The campus community mourns the loss of one of its own.

Brooklyn College Bids Farewell to Al Tanger

July 22, 2014

Al Tanger '01 supported Brooklyn College because he understood the importance of having affordable access to a quality education.

Alexander M. Tanger '01, known as 'Al' to the people close to him, passed away peacefully at his home in Newton, Mass., on Saturday, June 21, surrounded by his loving family. He was 94 years old.

Tanger first enrolled at Brooklyn College in the spring of 1939, but took a leave of absence after the spring 1940 semester to work his very first full-time job at WNCW radio, where he met his future wife Brenda. After the attack on Pearl Harbor on December 7, 1941, he married Brenda, enlisted in the military, served as an officer in the U.S. Army, where he used his expertise to set up radar installations in the Aleutian Islands.

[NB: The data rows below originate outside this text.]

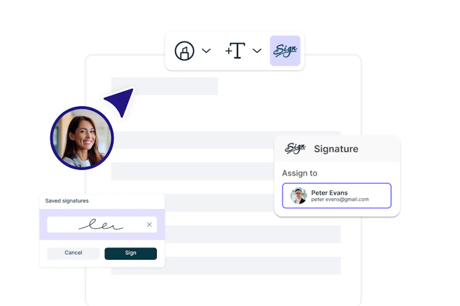Click the Sign icon in Signature panel

point(295,148)
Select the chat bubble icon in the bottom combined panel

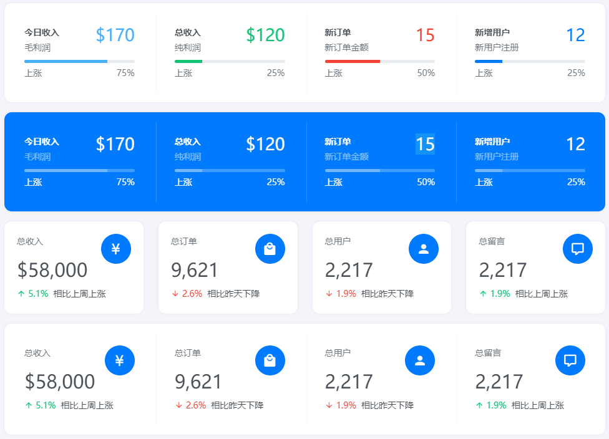coord(570,360)
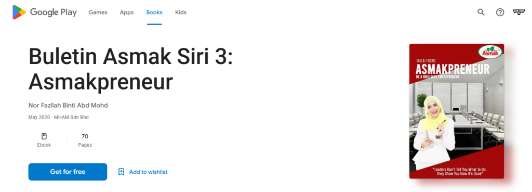Click the wishlist bookmark icon
This screenshot has width=532, height=192.
pos(121,172)
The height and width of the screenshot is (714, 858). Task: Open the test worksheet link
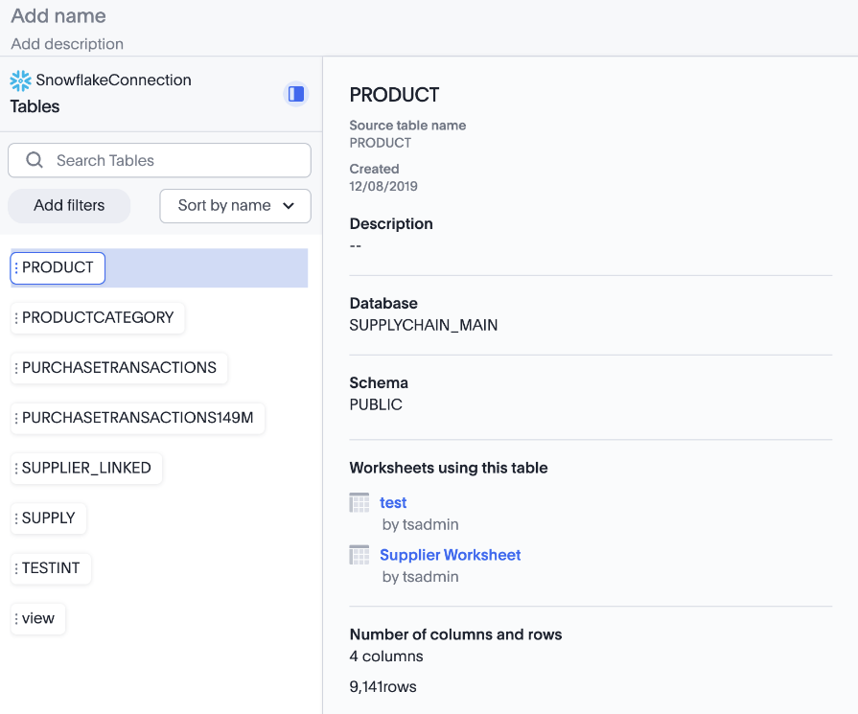click(x=393, y=503)
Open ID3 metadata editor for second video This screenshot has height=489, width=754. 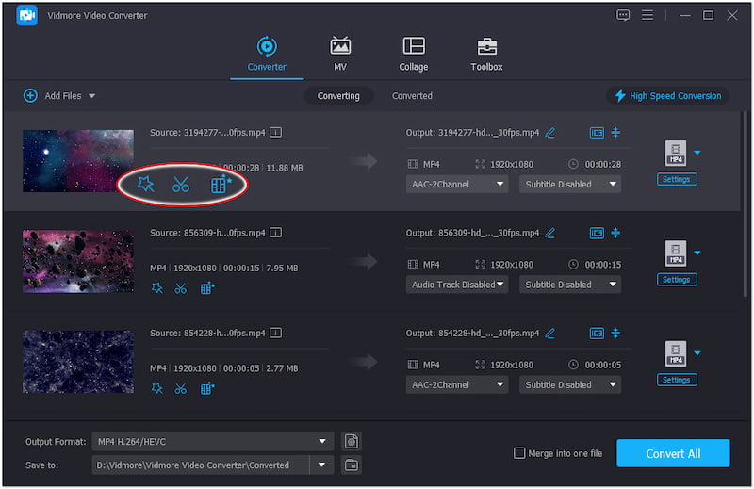[597, 233]
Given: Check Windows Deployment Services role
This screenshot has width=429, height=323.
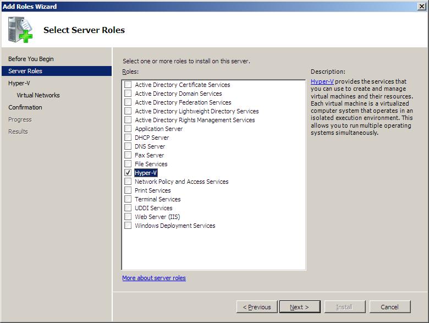Looking at the screenshot, I should pyautogui.click(x=128, y=226).
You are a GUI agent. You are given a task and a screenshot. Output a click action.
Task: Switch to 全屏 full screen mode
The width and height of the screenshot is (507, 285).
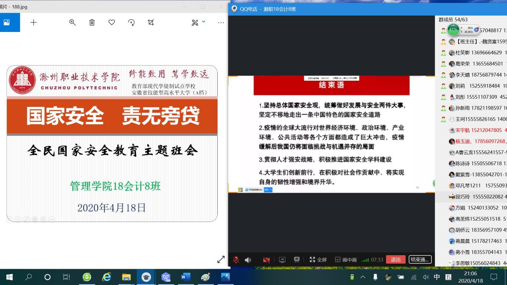[x=318, y=260]

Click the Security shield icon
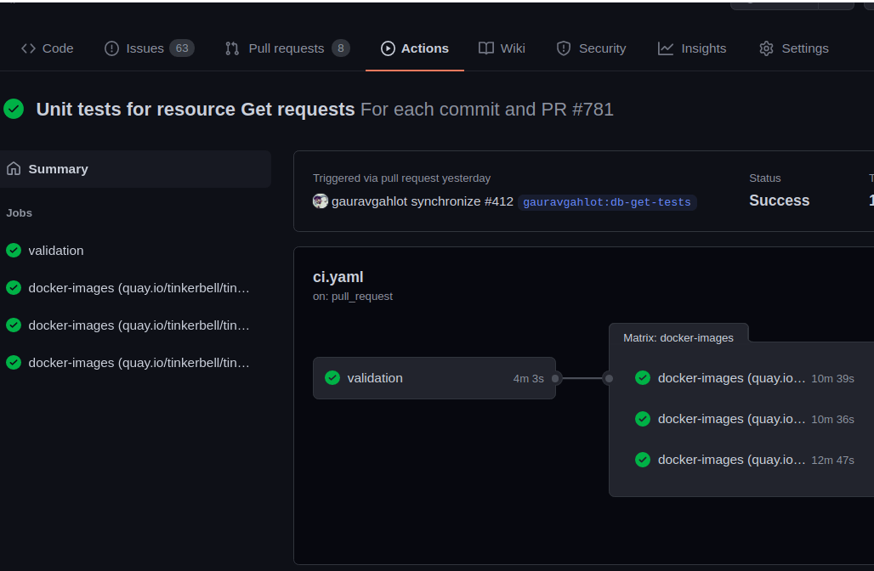click(x=564, y=48)
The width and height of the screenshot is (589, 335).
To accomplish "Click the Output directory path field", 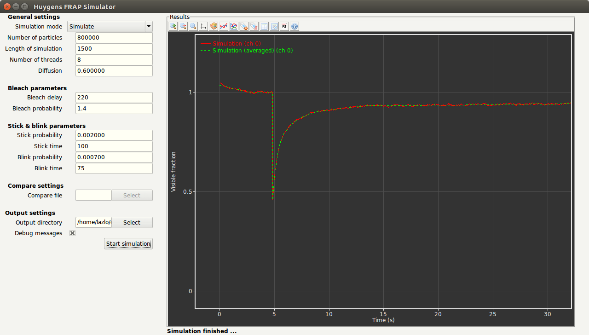I will click(93, 223).
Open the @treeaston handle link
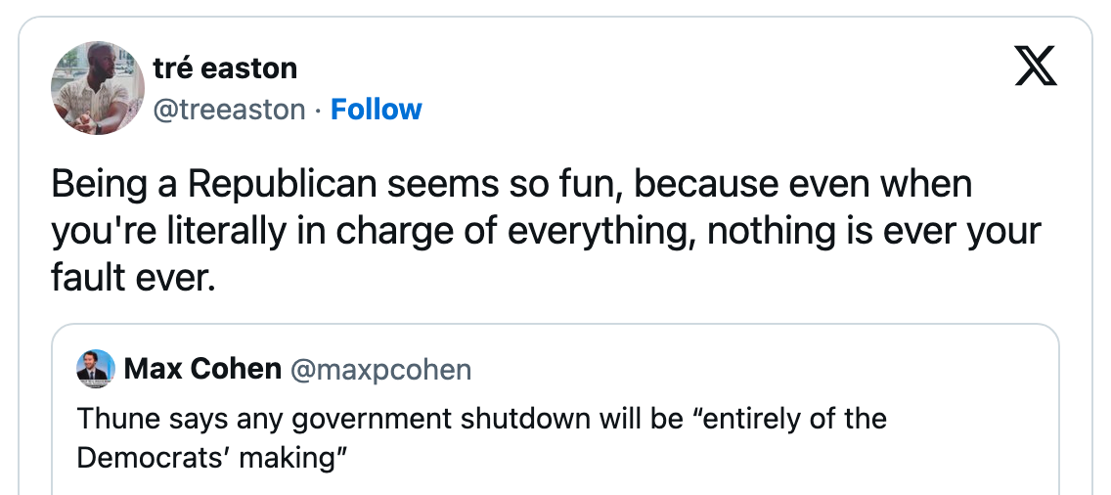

After serving his tour of duty, Tanger moved with Brenda to Massachusetts and worked as an ad salesperson for a local radio station. The station added a television operation, WHDH-TV, which he managed for almost 20 years. In 1966, he bought WLKW radio in Providence, R.I. It would be the first of 20 radio, television, and Internet stations that Tanger would own during his career.

In 1997, Brooklyn College offered Tanger an honorary degree, opting instead to complete the 40 credits he needed to earn his degree at the college. In 2001, he received his Bachelor of Arts in television and radio at a ceremony where he also gave the valedictory address.

A dedicated and longtime donor to the college, Tanger has made major contributions to the Department of Television and Radio, the Brooklyn College Library, and Tanger Hillel at Brooklyn College, which is named in his honor. Tanger's philanthropy inspired his family also to be supporters of the college. Tanger's son, Woody, donated the state-of-the-art, multimedia auditorium inside the library. Tanger, who served on the Board of Trustees, made the college's mission of providing access to an affordable, rigorous education his own.

"This is where I was brought up," he remembered about his time at the college. "The students at this school are serious. You need good grades to get in, and you have to want the education because—as we did—the students live at home and help support their families with full-time jobs. But each year, public education receives less from the government, and the college requires help from the men and women who graduated in the '40s, '50s, and '60s. A lot of very successful people owe their success to Brooklyn College, and I truly believe they should give something back."

The Brooklyn College community mourns the passing of Al Tanger and offers its sincere condolences to the family and friends he leaves behind to carry on his inspiring legacy.